The many diverse faces and colors never fail to amaze me, not to mention the expressions, hairstyles, actions and correlations between these things and the type of car or its present state at the time of passing.
I sit—with my notebook balanced on my knee—my latest chapter sprawled on the lined page in my own messy handwriting. As a car passes I glance at it through my window. The driver is singing to a song, nodding her head as her hair bobs up and down; beside her a pre-teen obliviously plays a game on their phone with ears budded. They drive on to wherever it is they are going. In the pages of my new chapter a preoccupied woman suddenly appears—along with her sullen child—busily walking past the main characters.

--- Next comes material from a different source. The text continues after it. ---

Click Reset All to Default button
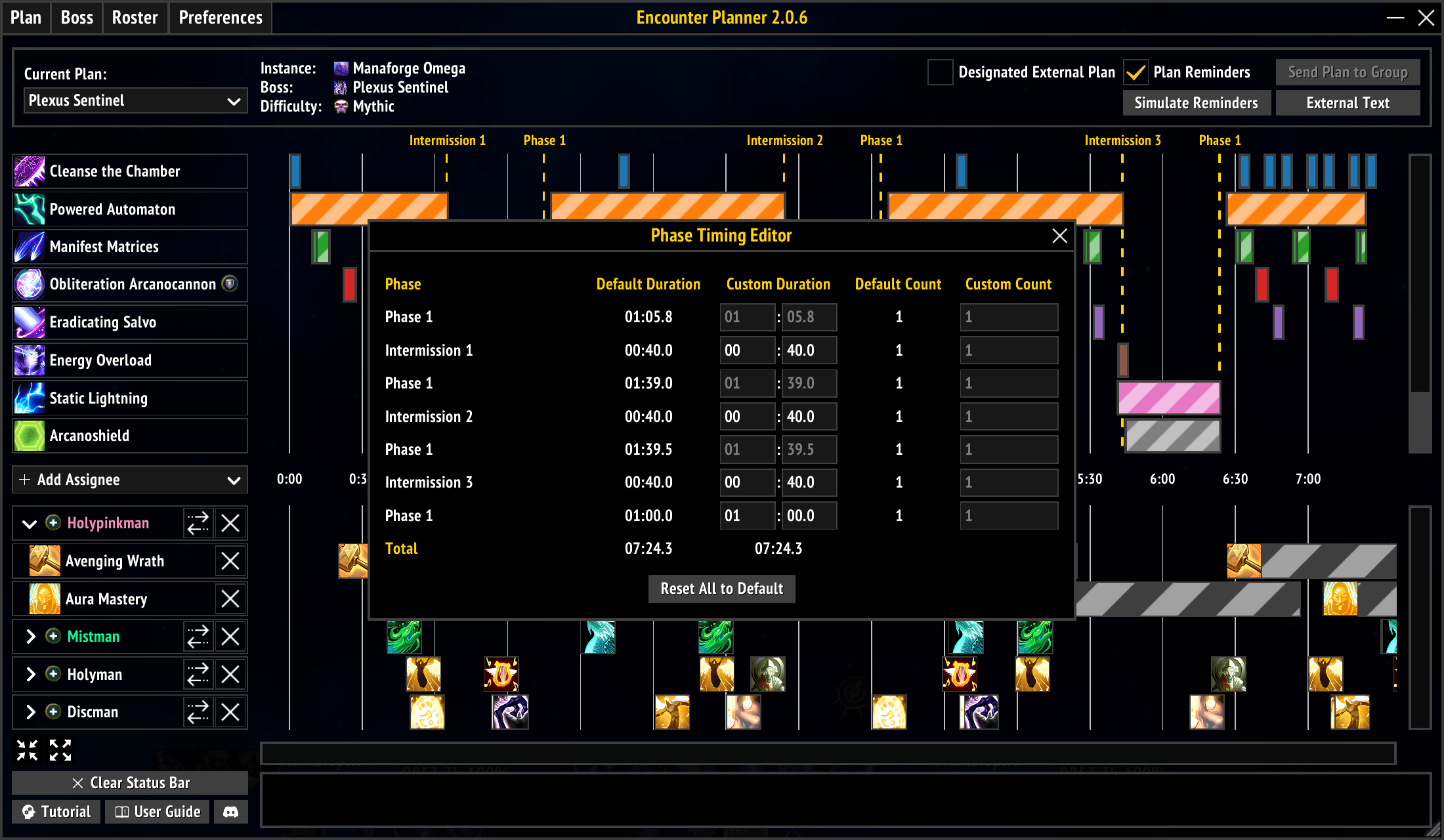Image resolution: width=1444 pixels, height=840 pixels. point(721,589)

Next up in my view is a shiny SUV, harboring just one person—though it is capable of hauling five or six, complete with a polished wax job. My mouth falls open upon beholding the driver, for the young woman therein is putting on her makeup… while driving on the freeway. Cue one oblivious female character entering my pages, narrowly escaping the consequences of her own foolishness. Happily—and fortunately—no one, fictional or otherwise, is maimed this time.
A trucker powers by in the massive 18-wheeler. Through the high window I see him eagerly drinking from the enormous coffee mug in his hand. To me his face and posture rather resembles a medieval Viking, replete with untrimmed beard, sitting in a mead hall and ceaselessly downing golden liquid from a polished tankard.

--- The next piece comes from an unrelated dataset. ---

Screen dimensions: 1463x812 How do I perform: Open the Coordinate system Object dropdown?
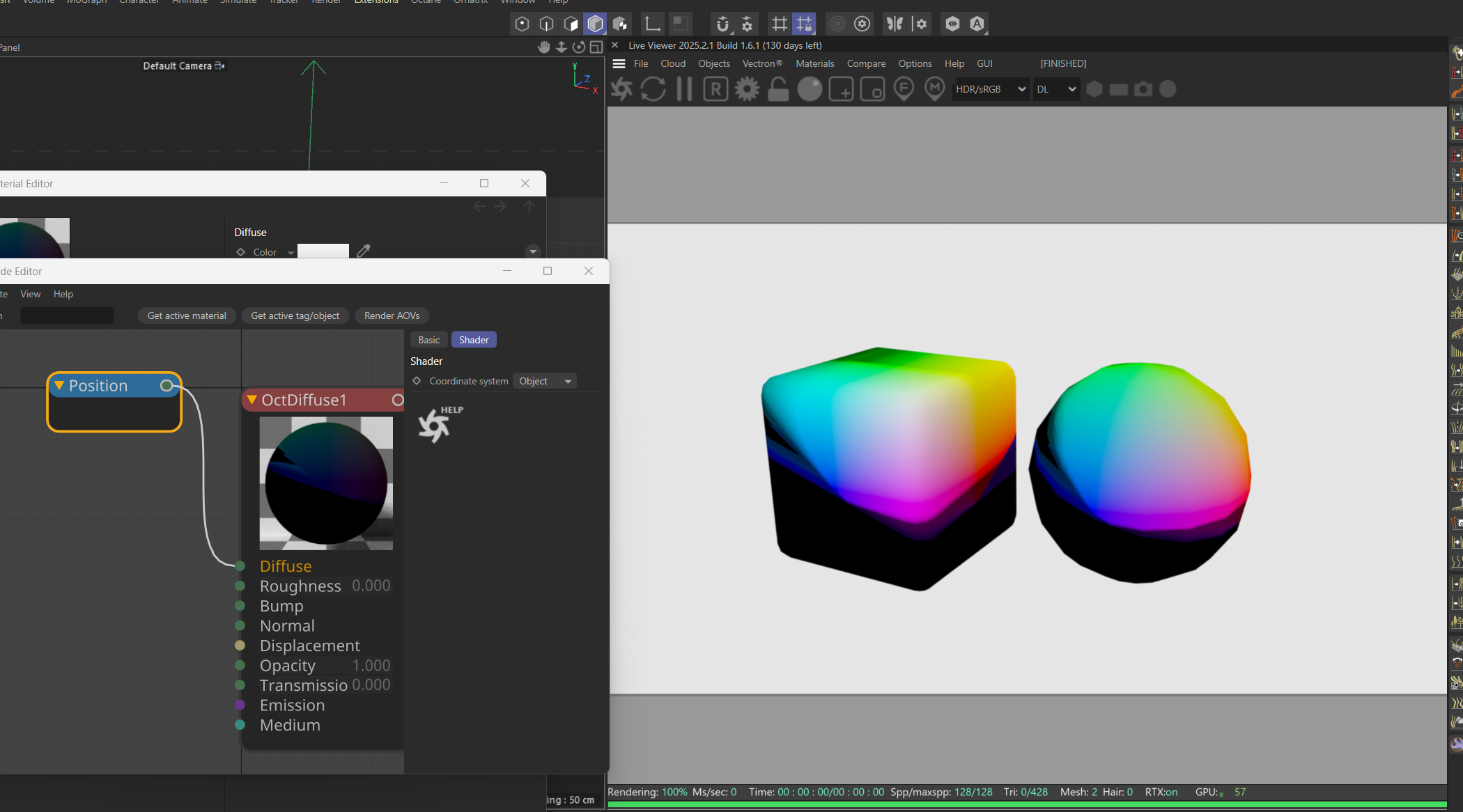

While the main characters—in each of our novels—are dearly conceived in my husband’s thoughts as well as mine, the lesser folk and faces that make but a brief performance on our literary stage are most often inspired by the strangers we see around us.
Said inspiration is in the quick nod of a head; the movement of the eyes; teeth flashing in conversation; long looks of boredom; the small smiles and bashful tilt of tiny chins; angry hand gestures and the sharp intake of breath… these are all important to the storyteller and can be captured in the few seconds it takes for a car to pass by my window.